§ TEKS BACAAN
━━━━━━━━━━━━━━━━━━━━━━━━━━━━━━

Ahad 13 Mar 2022 00:55 WIB

Israel Berlakukan Kembali Larangan Pernikahan dengan Keluarga Palestina

Israel melarang penyatuan antara warganya dengan pasangan dari negara musuh

Rep: Alkhaledi kurnialam/ Red: Esthi Maharani
Sepasang suami istri dengan masker selama pernikahan di kota Hebron, Tepi Barat, Palestina
Foto: EPA-EFE / ABED AL HASHLAMOUN
Sepasang suami istri dengan masker selama pernikahan di kota Hebron, Tepi Barat, Palestina

REPUBLIKA.CO.ID, YERUSALEM -- Parlemen Israel, Knesset menyetujui Undang-Undang Kewarganegaraan dan Masuk ke Israel yang melarang penyatuan keluarga Palestina. Kebijakan ini akan melarang  Menteri Dalam Negeri memberikan status kependudukan kepada warga Palestina dari Tepi Barat dan Jalur Gaza yang menikah dengan warga Palestina Israel.

Aturan ini juga akan melarang penyatuan antara warga negara atau penduduk Israel dengan pasangan dari "negara musuh", termasuk Suriah, Lebanon, Irak, dan Iran.

“Kewarganegaraan Israel dan Masuk ke dalam Hukum Israel adalah salah satu undang-undang yang paling rasis dan diskriminatif di dunia.  Tidak ada negara lain yang melarang warganya menggunakan hak dasar mereka untuk kehidupan keluarga, hanya berdasarkan identitas nasional atau etnis mereka,"kata Pusat Hukum untuk Hak Minoritas Arab di Israel, Adalah dilansir dari Wafa News, Kamis (10/3/2022).

"Selama 18 tahun, Knesset telah berulang kali memperbarui larangan tersebut, dan negara telah membela legalitas tindakan tersebut di hadapan Mahkamah Agung Israel menggunakan argumen keamanan yang tidak berdasar. Fasad ini akhirnya telah dihapus, karena penggagas UU saat ini belum, bahkan untuk sesaat, menyembunyikan tujuan mereka, yaitu mempertahankan mayoritas Yahudi.

Para legislator disebut melegitimasi tindakan mereka pada Undang-Undang Negara-Bangsa Yahudi 2018, yang secara konstitusional mengabadikan supremasi Yahudi atas Palestina.

"Kami akan menantang UU ini di hadapan Mahkamah Agung Israel, dan hakim sekarang harus memutuskan apakah, ketika dihadapkan dengan bahasa eksplisit UU, mereka akan terus membiarkan UU rasis ini dilindungi dengan dalih temporalitas abadi," katanya.

Hukum yang diadopsi hari ini oleh Knesset Israel memasukkan ketentuan dari versi sebelumnya dari perintah sementara yang awalnya diberlakukan pada tahun 2003 untuk jangka waktu satu tahun, kata Adalah.  Knesset telah memperpanjang undang-undang sebelumnya 21 kali selama 18 tahun terakhir.

━━━━━━━━━━━━━━━━━━━━━━━━━━━━━━

§ CATATAN YANG DIBERIKAN

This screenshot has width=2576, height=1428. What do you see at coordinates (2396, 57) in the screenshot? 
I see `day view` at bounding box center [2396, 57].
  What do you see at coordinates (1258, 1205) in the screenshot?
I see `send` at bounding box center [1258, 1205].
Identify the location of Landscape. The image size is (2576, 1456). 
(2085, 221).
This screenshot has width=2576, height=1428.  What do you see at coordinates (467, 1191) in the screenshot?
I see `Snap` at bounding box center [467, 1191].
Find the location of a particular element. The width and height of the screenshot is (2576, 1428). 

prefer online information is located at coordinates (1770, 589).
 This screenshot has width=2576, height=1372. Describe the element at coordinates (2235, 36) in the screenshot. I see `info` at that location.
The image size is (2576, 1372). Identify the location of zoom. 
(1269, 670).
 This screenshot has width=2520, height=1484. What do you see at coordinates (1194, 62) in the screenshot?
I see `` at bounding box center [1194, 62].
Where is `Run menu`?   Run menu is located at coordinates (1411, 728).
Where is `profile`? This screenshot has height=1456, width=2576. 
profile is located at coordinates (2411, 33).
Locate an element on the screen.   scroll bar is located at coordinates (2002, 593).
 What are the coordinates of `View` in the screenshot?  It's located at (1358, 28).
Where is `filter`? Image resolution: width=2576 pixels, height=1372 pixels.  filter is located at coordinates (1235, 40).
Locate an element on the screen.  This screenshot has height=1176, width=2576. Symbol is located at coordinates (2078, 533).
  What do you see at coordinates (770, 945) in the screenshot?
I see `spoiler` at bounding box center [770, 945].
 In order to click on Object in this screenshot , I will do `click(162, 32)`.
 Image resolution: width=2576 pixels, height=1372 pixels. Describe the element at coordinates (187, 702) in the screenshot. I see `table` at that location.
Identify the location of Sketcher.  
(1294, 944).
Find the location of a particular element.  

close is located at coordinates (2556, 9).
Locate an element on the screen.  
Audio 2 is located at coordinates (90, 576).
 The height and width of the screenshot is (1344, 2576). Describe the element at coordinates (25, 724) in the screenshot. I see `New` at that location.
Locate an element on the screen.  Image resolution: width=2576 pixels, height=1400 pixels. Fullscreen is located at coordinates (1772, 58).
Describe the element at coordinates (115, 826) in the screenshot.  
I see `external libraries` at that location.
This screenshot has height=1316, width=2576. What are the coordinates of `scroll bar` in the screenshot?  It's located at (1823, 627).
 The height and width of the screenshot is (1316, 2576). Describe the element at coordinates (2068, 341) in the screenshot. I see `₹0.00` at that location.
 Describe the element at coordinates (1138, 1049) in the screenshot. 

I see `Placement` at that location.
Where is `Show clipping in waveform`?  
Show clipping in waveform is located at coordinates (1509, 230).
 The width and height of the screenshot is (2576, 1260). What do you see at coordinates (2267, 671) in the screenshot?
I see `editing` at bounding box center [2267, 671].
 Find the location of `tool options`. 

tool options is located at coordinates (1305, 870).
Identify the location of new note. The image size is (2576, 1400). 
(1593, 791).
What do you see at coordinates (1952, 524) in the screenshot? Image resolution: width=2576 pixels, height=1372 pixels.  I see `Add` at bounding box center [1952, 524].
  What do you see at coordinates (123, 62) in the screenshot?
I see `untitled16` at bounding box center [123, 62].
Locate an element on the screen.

━━━━━━━━━━━━━━━━━━━━━━━━━━━━━━

§ TUGAS ANDA
1 – Menurut teks bacaan, berapa kali Knesset telah memperpanjang undang-undang sebelumnya selama 18 tahun terakhir?
2 – Cetak ulang tanpa perubahan baris-baris dalam catatan, mulai dari baris yang memuat "coordinates (1235, 40)." sampai baris yang memuat "(1593, 791).", kedua baris itu ikut disertakan.

§ KUNCI JAWABAN
1 – 21 kali.

2 –
Where is `filter`? Image resolution: width=2576 pixels, height=1372 pixels.  filter is located at coordinates (1235, 40).
Locate an element on the screen.  This screenshot has height=1176, width=2576. Symbol is located at coordinates (2078, 533).
  What do you see at coordinates (770, 945) in the screenshot?
I see `spoiler` at bounding box center [770, 945].
 In order to click on Object in this screenshot , I will do `click(162, 32)`.
 Image resolution: width=2576 pixels, height=1372 pixels. Describe the element at coordinates (187, 702) in the screenshot. I see `table` at that location.
Identify the location of Sketcher.  
(1294, 944).
Find the location of a particular element.  

close is located at coordinates (2556, 9).
Locate an element on the screen.  
Audio 2 is located at coordinates (90, 576).
 The height and width of the screenshot is (1344, 2576). Describe the element at coordinates (25, 724) in the screenshot. I see `New` at that location.
Locate an element on the screen.  Image resolution: width=2576 pixels, height=1400 pixels. Fullscreen is located at coordinates (1772, 58).
Describe the element at coordinates (115, 826) in the screenshot.  
I see `external libraries` at that location.
This screenshot has height=1316, width=2576. What are the coordinates of `scroll bar` in the screenshot?  It's located at (1823, 627).
 The height and width of the screenshot is (1316, 2576). Describe the element at coordinates (2068, 341) in the screenshot. I see `₹0.00` at that location.
 Describe the element at coordinates (1138, 1049) in the screenshot. 

I see `Placement` at that location.
Where is `Show clipping in waveform`?  
Show clipping in waveform is located at coordinates (1509, 230).
 The width and height of the screenshot is (2576, 1260). What do you see at coordinates (2267, 671) in the screenshot?
I see `editing` at bounding box center [2267, 671].
 Find the location of `tool options`. 

tool options is located at coordinates (1305, 870).
Identify the location of new note. The image size is (2576, 1400). 
(1593, 791).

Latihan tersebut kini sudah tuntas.